_YOUR GOAL_:
In full and without edits, write out the data that follows.

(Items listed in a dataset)
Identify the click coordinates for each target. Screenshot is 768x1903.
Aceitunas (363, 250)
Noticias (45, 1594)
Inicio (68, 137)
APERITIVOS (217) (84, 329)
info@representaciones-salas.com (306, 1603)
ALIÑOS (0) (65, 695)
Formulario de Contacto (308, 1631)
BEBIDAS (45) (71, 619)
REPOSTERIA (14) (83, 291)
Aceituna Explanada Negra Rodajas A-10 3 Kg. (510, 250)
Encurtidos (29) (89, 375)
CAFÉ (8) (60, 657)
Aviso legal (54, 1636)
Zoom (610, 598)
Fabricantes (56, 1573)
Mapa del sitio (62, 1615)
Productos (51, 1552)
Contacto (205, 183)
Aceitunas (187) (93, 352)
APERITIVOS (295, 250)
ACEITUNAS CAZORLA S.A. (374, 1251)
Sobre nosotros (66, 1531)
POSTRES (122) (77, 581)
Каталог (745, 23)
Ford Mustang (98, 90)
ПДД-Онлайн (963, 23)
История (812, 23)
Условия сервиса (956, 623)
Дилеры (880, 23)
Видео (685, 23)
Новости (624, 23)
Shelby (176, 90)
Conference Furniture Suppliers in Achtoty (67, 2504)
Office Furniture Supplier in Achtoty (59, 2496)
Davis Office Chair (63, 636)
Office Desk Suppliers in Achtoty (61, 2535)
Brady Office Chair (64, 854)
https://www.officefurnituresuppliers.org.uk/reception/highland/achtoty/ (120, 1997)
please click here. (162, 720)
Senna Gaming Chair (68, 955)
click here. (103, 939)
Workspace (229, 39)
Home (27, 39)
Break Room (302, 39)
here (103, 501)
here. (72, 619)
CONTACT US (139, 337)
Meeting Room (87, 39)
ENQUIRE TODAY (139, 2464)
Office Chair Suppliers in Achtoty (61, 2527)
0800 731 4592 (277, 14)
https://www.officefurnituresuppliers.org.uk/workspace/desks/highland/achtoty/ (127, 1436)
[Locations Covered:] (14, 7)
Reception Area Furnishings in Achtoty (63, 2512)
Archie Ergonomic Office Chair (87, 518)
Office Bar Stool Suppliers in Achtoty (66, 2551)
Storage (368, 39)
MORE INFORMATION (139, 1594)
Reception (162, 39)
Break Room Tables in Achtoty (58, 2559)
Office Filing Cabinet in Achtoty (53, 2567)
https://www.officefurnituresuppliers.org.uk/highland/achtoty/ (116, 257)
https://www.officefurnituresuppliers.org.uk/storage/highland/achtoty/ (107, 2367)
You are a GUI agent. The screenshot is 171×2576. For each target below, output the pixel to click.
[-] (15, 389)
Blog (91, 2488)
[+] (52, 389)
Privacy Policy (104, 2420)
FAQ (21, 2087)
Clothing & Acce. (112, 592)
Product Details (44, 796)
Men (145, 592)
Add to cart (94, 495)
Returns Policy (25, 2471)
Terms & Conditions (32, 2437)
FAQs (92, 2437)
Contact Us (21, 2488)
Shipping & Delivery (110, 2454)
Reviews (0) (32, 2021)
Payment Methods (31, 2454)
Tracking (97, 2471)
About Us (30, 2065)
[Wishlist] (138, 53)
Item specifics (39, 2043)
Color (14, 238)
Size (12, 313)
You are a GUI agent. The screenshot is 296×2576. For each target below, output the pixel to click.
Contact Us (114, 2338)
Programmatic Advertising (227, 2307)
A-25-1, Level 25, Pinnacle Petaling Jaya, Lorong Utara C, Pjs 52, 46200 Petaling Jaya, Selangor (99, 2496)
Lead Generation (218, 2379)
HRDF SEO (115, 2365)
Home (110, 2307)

_RESPONSE AREA_:
Identify the click coordinates for each target. Screenshot is 768x1903.
Aceitunas (363, 250)
Noticias (45, 1594)
Inicio (68, 137)
APERITIVOS (217) (84, 329)
info@representaciones-salas.com (306, 1603)
ALIÑOS (0) (65, 695)
Formulario de Contacto (308, 1631)
BEBIDAS (45) (71, 619)
REPOSTERIA (14) (83, 291)
Aceituna Explanada Negra Rodajas A-10 3 Kg. (510, 250)
Encurtidos (29) (89, 375)
CAFÉ (8) (60, 657)
Aviso legal (54, 1636)
Zoom (610, 598)
Fabricantes (56, 1573)
Mapa del sitio (62, 1615)
Productos (51, 1552)
Contacto (205, 183)
Aceitunas (187) (93, 352)
APERITIVOS (295, 250)
ACEITUNAS CAZORLA S.A. (374, 1251)
Sobre nosotros (66, 1531)
POSTRES (122) (77, 581)
Каталог (745, 23)
Ford Mustang (98, 90)
ПДД-Онлайн (963, 23)
История (812, 23)
Условия сервиса (956, 623)
Дилеры (880, 23)
Видео (685, 23)
Новости (624, 23)
Shelby (176, 90)
Conference Furniture Suppliers in Achtoty (67, 2504)
Office Furniture Supplier in Achtoty (59, 2496)
Davis Office Chair (63, 636)
Office Desk Suppliers in Achtoty (61, 2535)
Brady Office Chair (64, 854)
https://www.officefurnituresuppliers.org.uk/reception/highland/achtoty/ (120, 1997)
please click here. (162, 720)
Senna Gaming Chair (68, 955)
click here. (103, 939)
Workspace (229, 39)
Home (27, 39)
Break Room (302, 39)
here (103, 501)
here. (72, 619)
CONTACT US (139, 337)
Meeting Room (87, 39)
ENQUIRE TODAY (139, 2464)
Office Chair Suppliers in Achtoty (61, 2527)
0800 731 4592 (277, 14)
https://www.officefurnituresuppliers.org.uk/workspace/desks/highland/achtoty/ (127, 1436)
[Locations Covered:] (14, 7)
Reception Area Furnishings in Achtoty (63, 2512)
Archie Ergonomic Office Chair (87, 518)
Office Bar Stool Suppliers in Achtoty (66, 2551)
Storage (368, 39)
MORE INFORMATION (139, 1594)
Reception (162, 39)
Break Room Tables in Achtoty (58, 2559)
Office Filing Cabinet in Achtoty (53, 2567)
https://www.officefurnituresuppliers.org.uk/highland/achtoty/ (116, 257)
https://www.officefurnituresuppliers.org.uk/storage/highland/achtoty/ (107, 2367)
You are a GUI agent. The screenshot is 171×2576. For each target below, output the pixel to click.
[-] (15, 389)
Blog (91, 2488)
[+] (52, 389)
Privacy Policy (104, 2420)
FAQ (21, 2087)
Clothing & Acce. (112, 592)
Product Details (44, 796)
Men (145, 592)
Add to cart (94, 495)
Returns Policy (25, 2471)
Terms & Conditions (32, 2437)
FAQs (92, 2437)
Contact Us (21, 2488)
Shipping & Delivery (110, 2454)
Reviews (0) (32, 2021)
Payment Methods (31, 2454)
Tracking (97, 2471)
About Us (30, 2065)
[Wishlist] (138, 53)
Item specifics (39, 2043)
Color (14, 238)
Size (12, 313)
You are a GUI agent. The screenshot is 296×2576. For each target below, output the pixel to click.
Contact Us (114, 2338)
Programmatic Advertising (227, 2307)
A-25-1, Level 25, Pinnacle Petaling Jaya, Lorong Utara C, Pjs 52, 46200 Petaling Jaya, Selangor (99, 2496)
Lead Generation (218, 2379)
HRDF SEO (115, 2365)
Home (110, 2307)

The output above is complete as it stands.